Abstract:
Inferring from data to make decisions, draw conclusions or understand phenomena is not only
an educational goal for students learning in classrooms but also for their everyday lives.
Technology has changed the statistics education landscape by providing model building
environments and simulations that support unified chance and data notions for inference. There
is a need to investigate statistical modelling as an educational approach that approximates
professional practice, and to discover how students acquire and develop concepts and practices
that underpin statistical inference. A review of the statistics education research literature could
not locate theoretical frameworks for statistical modelling that provided detailed accounts of
student conceptual development during learning and of the processes involved.
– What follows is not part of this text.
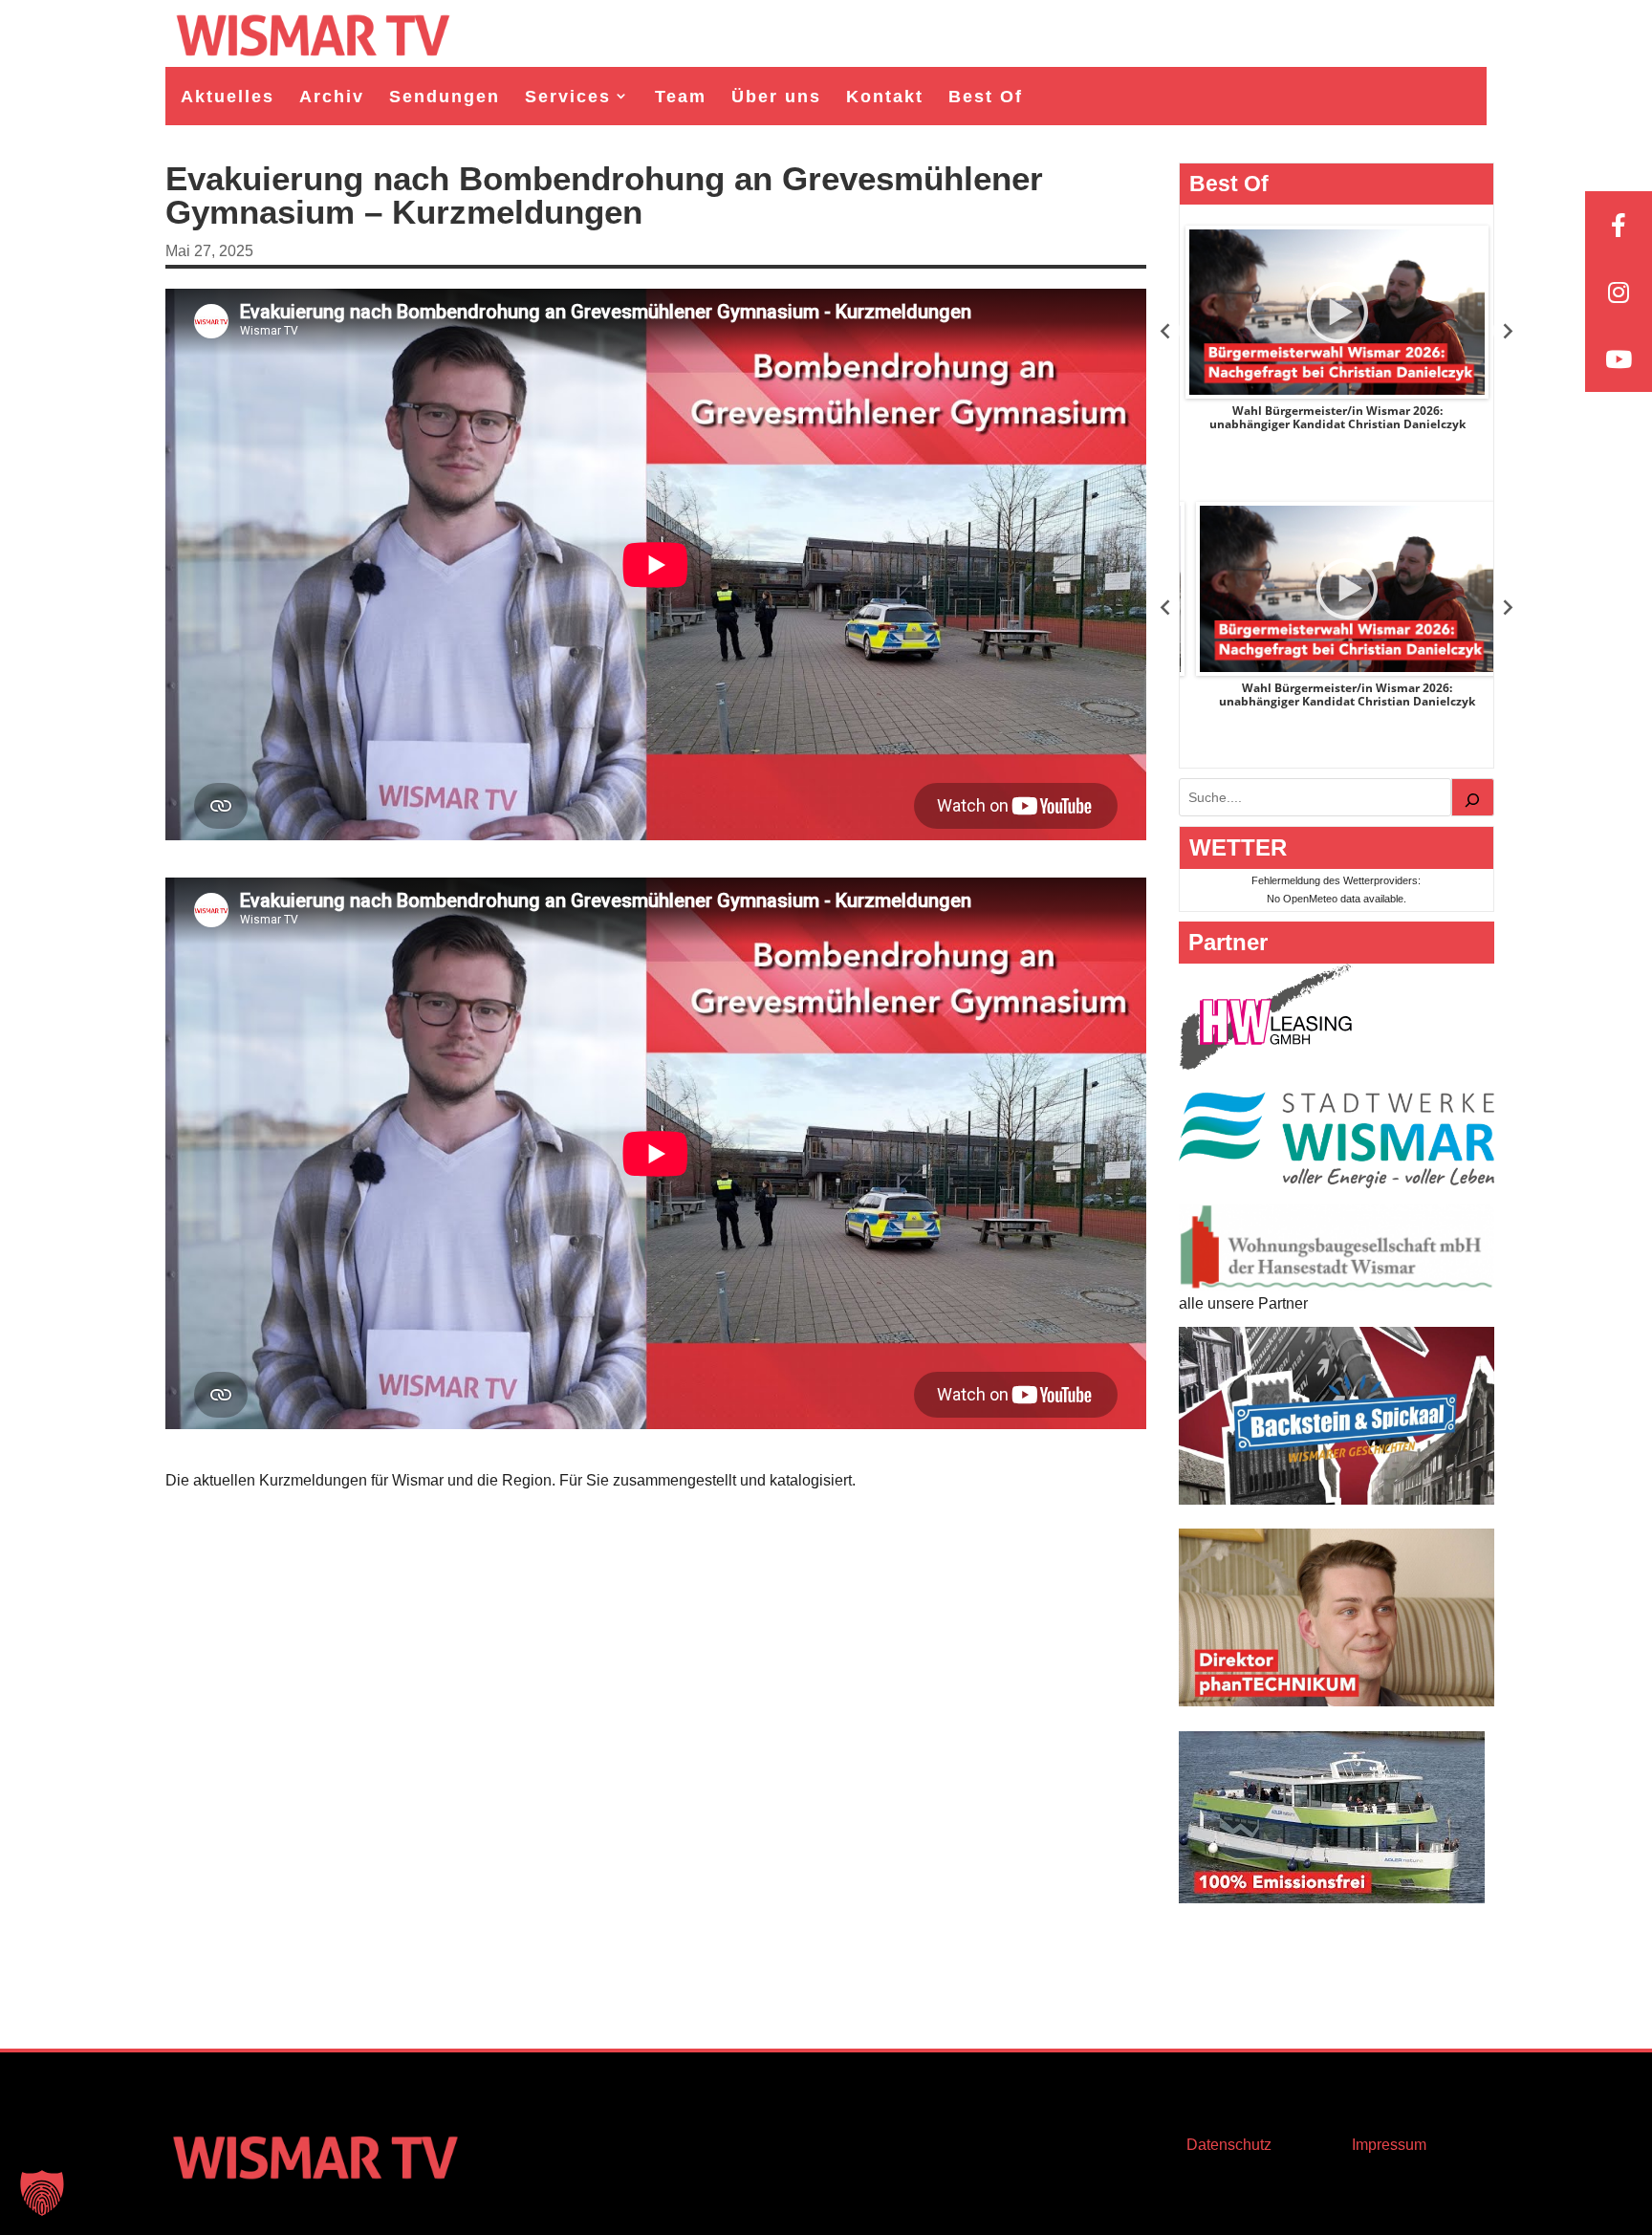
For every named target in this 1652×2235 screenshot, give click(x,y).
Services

Therefore, these
two distinct but related areas were investigated to determine how students encounter and
navigate concepts and processes during statistical modelling.
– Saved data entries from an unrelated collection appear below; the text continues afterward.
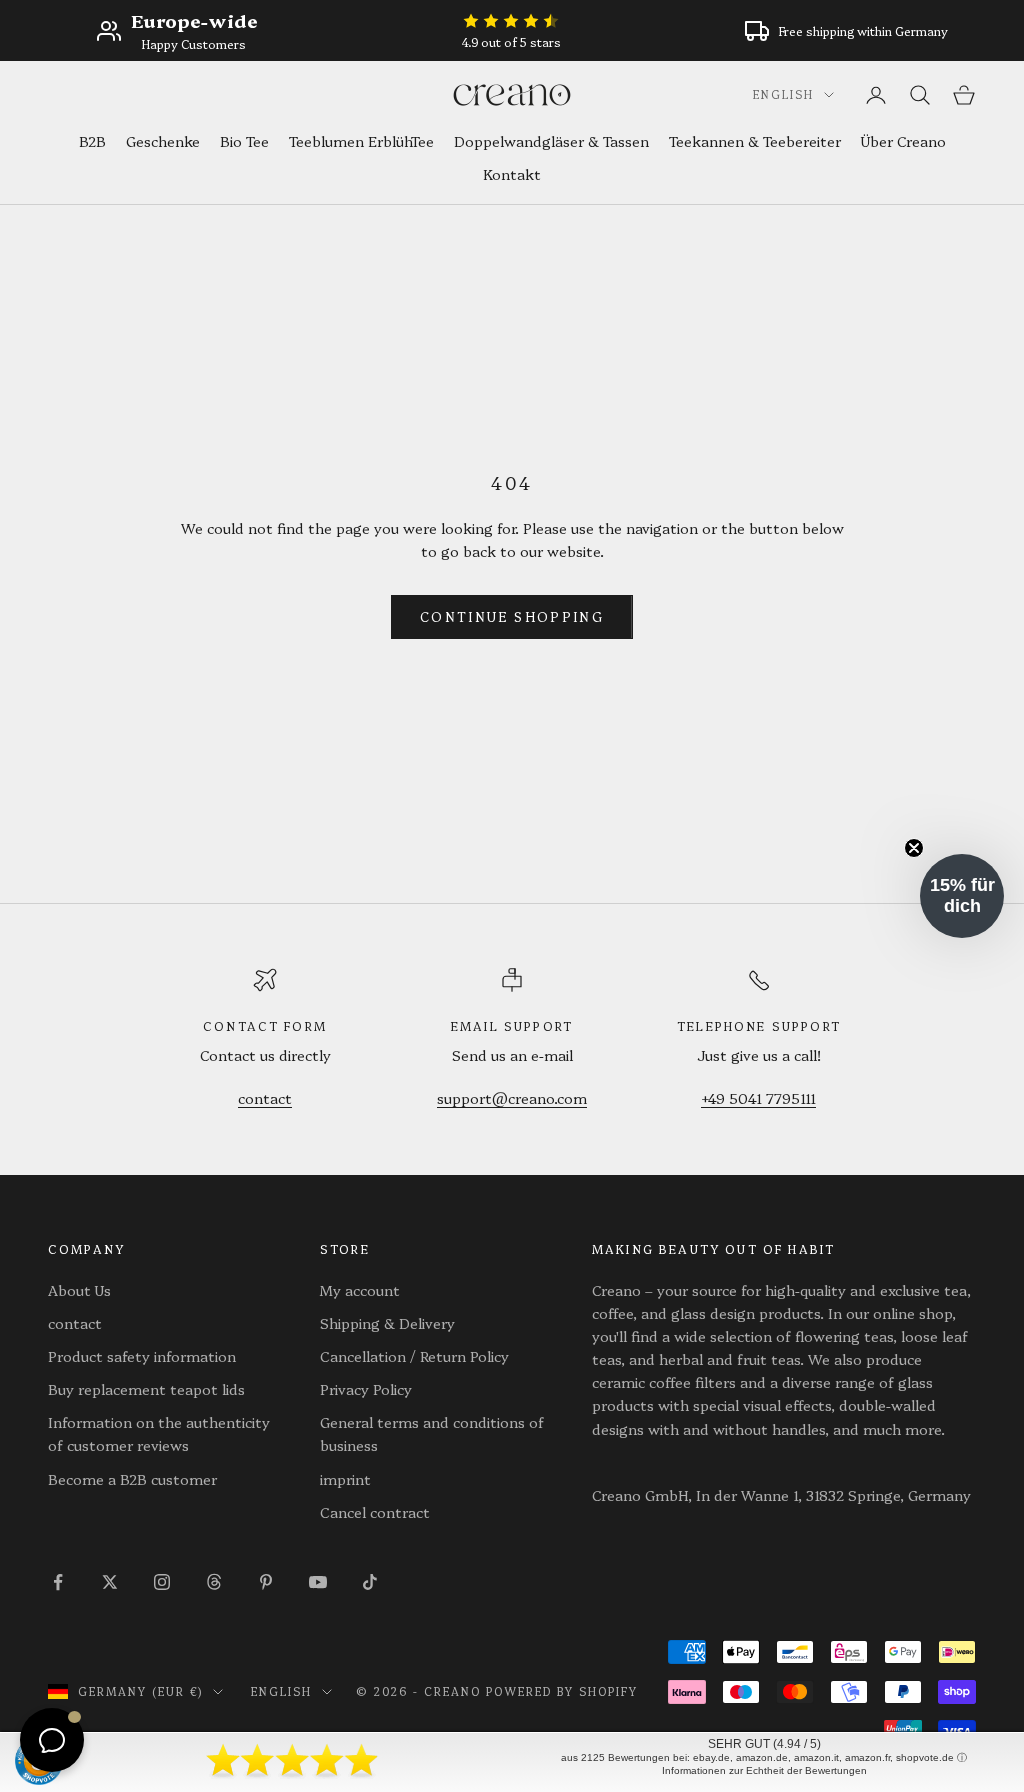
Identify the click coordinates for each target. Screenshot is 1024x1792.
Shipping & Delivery (387, 1323)
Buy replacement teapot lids (146, 1389)
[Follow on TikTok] (370, 1582)
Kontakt (512, 174)
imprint (345, 1479)
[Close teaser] (914, 848)
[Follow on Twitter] (110, 1582)
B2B (92, 141)
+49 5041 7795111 (758, 1098)
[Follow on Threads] (214, 1582)
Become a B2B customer (132, 1479)
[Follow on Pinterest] (266, 1582)
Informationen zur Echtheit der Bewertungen (764, 1770)
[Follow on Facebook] (58, 1582)
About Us (79, 1290)
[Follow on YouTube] (318, 1582)
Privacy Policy (366, 1389)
Using design research, a learning sequence of 12 statistical modelling lessons was
developed for novice students. The sequence revolved around three model eliciting activities
(MEAs), where students could construct chance-based models of real-world data-based problem
situations using TinkerPlots. The students’ MEA models and associated reasoning informed the
follow-up tasks (FUTs), which concentrated on the concepts and processes that required
development as well as seeding new ideas. The participants were six student volunteers from a
mid-decile multicultural intermediate school. The lessons took place over two years when the
students were 11- and 12-years old. The data collected and analysed included movies of the
students interacting with TinkerPlots as they reasoned about building, testing and using their
models and communicating their findings.
The study showed that the students were able to use data from the real world to build
mechanistic models, which enabled a characterisation of how the students co-created their
statistical reasoning and statistical practice or processes when immersed in a modelling
environment mediated by technology, tasks and the teacher. Two frameworks co-emerged from
the data: (1) the Statistical Reasoning and Action framework, based on the learning theory of
inferentialism, explicated how students encountered, navigated and deepened their
understanding of statistical concepts; and (2) the Statistical Modelling Processes Framework,
which classified and defined the types of practice and reasoning that students need to acquire in
a statistical modelling environment. The frameworks refined and explained the relationship
between conceptual growth and practice.